Problem to work on >> Search the entries for the word "Listwy" and return every line where it is found.

Source data >>

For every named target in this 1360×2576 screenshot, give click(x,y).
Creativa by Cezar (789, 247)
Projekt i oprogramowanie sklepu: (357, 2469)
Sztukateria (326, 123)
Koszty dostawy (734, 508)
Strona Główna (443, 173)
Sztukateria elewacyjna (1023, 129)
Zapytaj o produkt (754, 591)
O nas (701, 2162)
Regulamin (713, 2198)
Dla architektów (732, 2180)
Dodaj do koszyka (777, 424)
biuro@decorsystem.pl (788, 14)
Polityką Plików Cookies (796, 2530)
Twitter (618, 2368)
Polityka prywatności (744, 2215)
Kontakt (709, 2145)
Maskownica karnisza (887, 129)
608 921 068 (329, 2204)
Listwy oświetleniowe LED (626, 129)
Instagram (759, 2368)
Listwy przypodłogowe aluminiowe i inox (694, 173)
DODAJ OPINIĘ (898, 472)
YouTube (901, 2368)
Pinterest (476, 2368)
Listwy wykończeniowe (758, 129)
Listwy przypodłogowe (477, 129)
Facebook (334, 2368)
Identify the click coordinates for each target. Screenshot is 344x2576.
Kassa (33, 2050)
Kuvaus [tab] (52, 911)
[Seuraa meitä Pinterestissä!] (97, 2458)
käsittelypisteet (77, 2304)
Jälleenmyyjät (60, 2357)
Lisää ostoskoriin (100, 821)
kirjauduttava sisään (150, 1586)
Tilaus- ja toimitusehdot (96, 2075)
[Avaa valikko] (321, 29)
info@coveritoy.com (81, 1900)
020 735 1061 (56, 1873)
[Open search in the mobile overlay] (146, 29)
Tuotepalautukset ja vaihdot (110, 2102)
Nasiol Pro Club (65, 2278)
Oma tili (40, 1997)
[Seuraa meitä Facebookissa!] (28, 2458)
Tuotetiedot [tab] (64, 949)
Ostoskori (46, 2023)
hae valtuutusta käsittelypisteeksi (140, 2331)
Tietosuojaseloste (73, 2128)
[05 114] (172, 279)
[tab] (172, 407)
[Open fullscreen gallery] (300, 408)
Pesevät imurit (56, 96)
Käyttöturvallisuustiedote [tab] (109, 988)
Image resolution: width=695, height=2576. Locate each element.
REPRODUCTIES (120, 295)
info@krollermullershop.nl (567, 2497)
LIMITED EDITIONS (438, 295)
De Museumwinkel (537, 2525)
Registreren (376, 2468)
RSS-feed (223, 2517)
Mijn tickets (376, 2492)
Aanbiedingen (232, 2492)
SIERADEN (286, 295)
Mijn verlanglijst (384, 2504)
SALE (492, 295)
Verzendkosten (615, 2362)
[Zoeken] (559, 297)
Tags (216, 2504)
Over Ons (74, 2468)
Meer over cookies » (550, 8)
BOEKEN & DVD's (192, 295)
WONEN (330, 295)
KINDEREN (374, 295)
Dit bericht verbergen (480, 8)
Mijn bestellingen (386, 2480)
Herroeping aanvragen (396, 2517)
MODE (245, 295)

Task response >>
Listwy oświetleniowe LED (626, 129)
Listwy przypodłogowe aluminiowe i inox (694, 173)
Listwy wykończeniowe (758, 129)
Listwy przypodłogowe (477, 129)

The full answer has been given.